LECCE – Calabresi, a Monza vittoria di carattere: “Ci siamo presi la vetta con determinazione, ora le conferme”
Autore di una prestazione maiuscola e di grande cuore, Arturo Calabresi a parlato all’indomani di Monza-Lecce.
L’incipit è stato ovviamente per il successo del Brianteo: “Penso sia stata una delle prestazioni da parte di tutti, credo soprattutto dal punto di vista caratteriale e di costanza nel corso della gara. Abbiamo capito quando c’era da accelerare e quando da gestire. Sotto questo punto di vista siamo stati perfetti“.
Ora il terzino sta trovando continuità: “Sono molto contento del fatto che io stia trovando più spazio rispetto al girone d’andata. Mi agevola il fatto di essere utile in più ruoli, questo mi rende orgoglioso. Ho fatto del lavoro quotidiano la mia forza, ed anche quando giocavo meno cercavo di fare il massimo per trasmettere qualcosa ai miei compagni ed a me stesso”.
Con l’Ascoli mancherà lo squalificato Lucioni: “Non so come giocheremo alla prossima senza Lucioni, queste sono scelte che spettano all’allenatore. Di certo io mi renderò disponibile anche qualora servisse giocare lì, ma le soluzioni sono tante e non so quale il mister adotterà. Ciò che è certo è che un calendario così tirato ci costringe a stringere i denti e pensare ad andare avanti gara dopo gara. Non c’è molto tempo dopo una gara, sia essa una sconfitta o una vittoria. Così, dopo esserci messi alle spalle il Cittadella, dovremo fare lo stesso anche con il Monza”.

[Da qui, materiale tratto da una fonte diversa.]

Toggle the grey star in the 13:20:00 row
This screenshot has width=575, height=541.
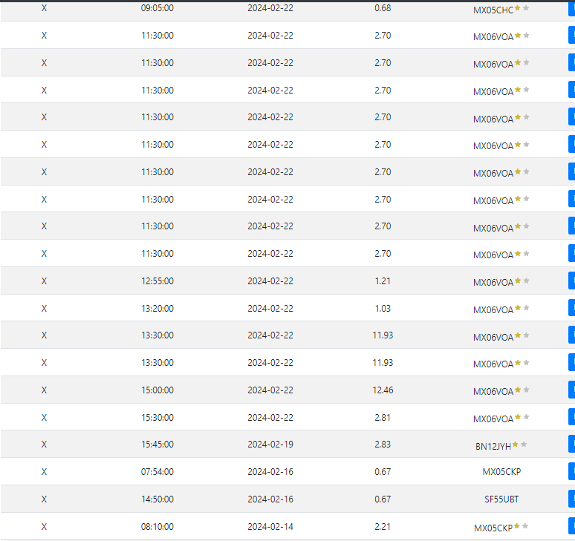527,308
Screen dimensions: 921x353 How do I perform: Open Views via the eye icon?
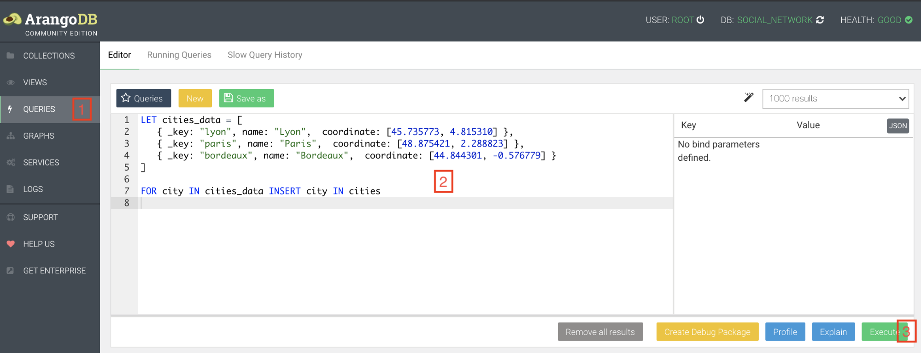click(x=11, y=82)
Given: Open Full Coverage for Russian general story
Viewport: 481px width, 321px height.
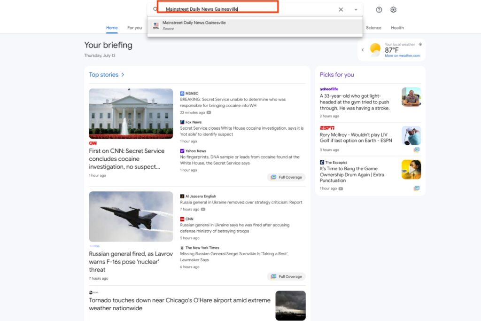Looking at the screenshot, I should point(287,276).
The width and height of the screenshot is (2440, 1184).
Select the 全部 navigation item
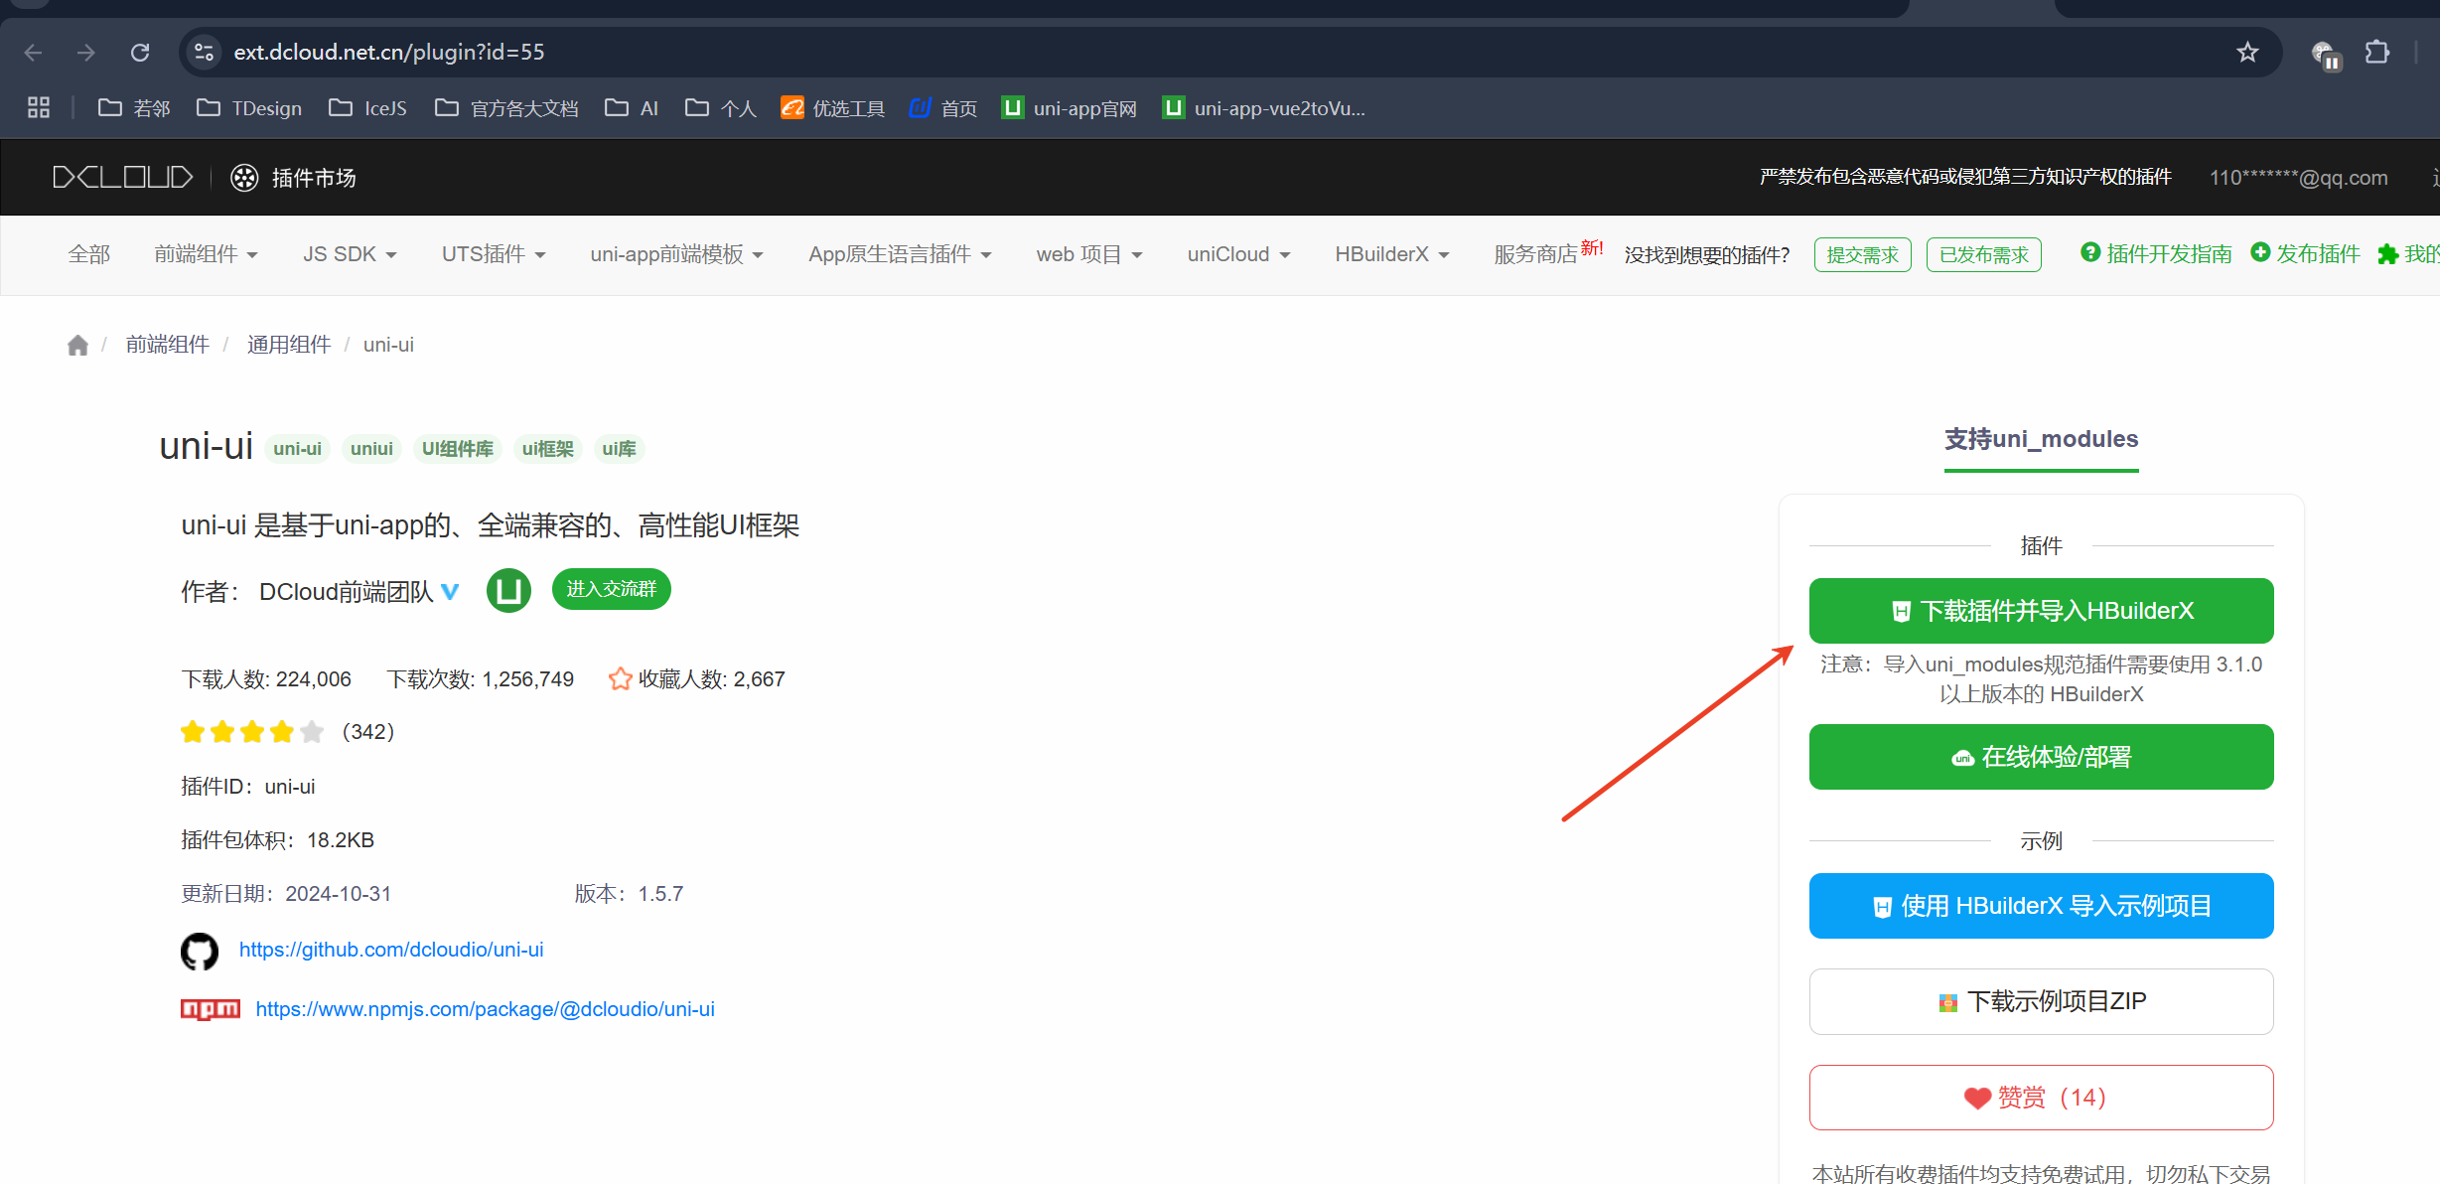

Sul suo ruolo: “Per me è molto importante dividermi in due o tre ruoli, anche giocando nella difesa a tre come braccetto di destra o di sinistra. Questo è un fattore che mi ha aiutato molto nella mia carriera. Ormai sono tre anni che mi alleno quotidianamente come terzino destro, quindi nella mia testa è scattato qualcosa in tal senso. Quando gioco da centrale è normale sia per me più dispendioso. Il lavoro quotidiano influisce comunque nel risultato, dunque mi sento di poter essere più sicuro da terzino destro”.
Papà Paolo, noto attore, è orgoglioso del cammino di Arturo: “Quel gol con la Roma è stato un’emozione unica. Mi hanno detto che dopo il gol fino al novantesimo è stato in silenzio. E’ molto contento per me, per il riscatto che mi sto prendendo con la maglia del Lecce. Credo che per un figlio non ci sia gioia più grande di sentire l’orgoglio di un genitore”.
Una grande reazione dopo il ko con il Cittadella: “Baroni ci ha detto come la sconfitta con il Cittadella gli abbia causato dolore fisico. E’ un aspetto personale, ognuno vive vittorie e sconfitte in modo diverso ma di certo c’è che noi siamo una squadra a cui brucia perdere. Siamo stati bravi a trasformare il tutto in una reazione come quella di ieri”.
L’obiettivo è mantenere la classifica: “E’ normale che la guardiamo, noi viviamo per ottenere qualcosa. Non è una pressione in più perché viviamo per raggiungerla. Sarebbe stupido dire che non la guarda, lo faccio eccome e sono orgoglioso di vederci lì. Con la determinazione che ci ha portato lì dobbiamo continuare a giocare per restarci”.